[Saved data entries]

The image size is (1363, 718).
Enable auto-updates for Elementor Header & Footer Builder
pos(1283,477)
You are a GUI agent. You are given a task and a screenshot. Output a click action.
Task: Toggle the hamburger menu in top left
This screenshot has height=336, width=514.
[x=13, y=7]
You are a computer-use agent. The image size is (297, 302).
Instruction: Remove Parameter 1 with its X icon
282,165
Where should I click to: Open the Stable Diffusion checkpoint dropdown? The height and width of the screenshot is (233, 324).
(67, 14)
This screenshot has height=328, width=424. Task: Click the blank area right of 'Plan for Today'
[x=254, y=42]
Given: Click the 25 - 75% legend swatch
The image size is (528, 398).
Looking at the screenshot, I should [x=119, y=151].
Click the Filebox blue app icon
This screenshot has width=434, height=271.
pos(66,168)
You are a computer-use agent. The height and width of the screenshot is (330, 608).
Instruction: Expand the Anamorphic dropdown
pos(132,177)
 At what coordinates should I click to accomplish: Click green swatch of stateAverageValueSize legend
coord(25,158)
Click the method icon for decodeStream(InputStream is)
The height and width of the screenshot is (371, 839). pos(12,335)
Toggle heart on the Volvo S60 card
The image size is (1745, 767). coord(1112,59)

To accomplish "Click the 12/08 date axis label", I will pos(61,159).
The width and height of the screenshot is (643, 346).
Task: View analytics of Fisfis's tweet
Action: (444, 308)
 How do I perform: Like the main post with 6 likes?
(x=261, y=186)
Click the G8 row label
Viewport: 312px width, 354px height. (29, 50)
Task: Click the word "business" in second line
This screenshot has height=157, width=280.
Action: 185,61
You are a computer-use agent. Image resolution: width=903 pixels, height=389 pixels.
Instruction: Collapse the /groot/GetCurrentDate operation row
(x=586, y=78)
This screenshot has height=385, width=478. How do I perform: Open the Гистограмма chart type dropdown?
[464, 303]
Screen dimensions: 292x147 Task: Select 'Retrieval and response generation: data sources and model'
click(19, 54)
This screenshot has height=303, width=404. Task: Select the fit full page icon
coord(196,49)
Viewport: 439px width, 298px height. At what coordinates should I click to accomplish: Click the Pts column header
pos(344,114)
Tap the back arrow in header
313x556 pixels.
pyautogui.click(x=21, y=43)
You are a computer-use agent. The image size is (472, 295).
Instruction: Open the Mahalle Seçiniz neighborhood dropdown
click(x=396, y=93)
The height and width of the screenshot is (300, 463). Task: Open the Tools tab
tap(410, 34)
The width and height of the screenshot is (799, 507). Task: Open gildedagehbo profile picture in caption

* Exercise brief
Copy out every line of the data where the word "agent" occurs.

* Response box
You are a GUI agent. You are given a task and a screenshot. Output a click action.
You are a computer-use agent. The image size is (297, 302).
You are a computer-use agent. The height and width of the screenshot is (330, 608).
You are a computer-use agent. Image resolution: width=903 pixels, height=389 pixels.
You are a computer-use agent. The image size is (472, 295).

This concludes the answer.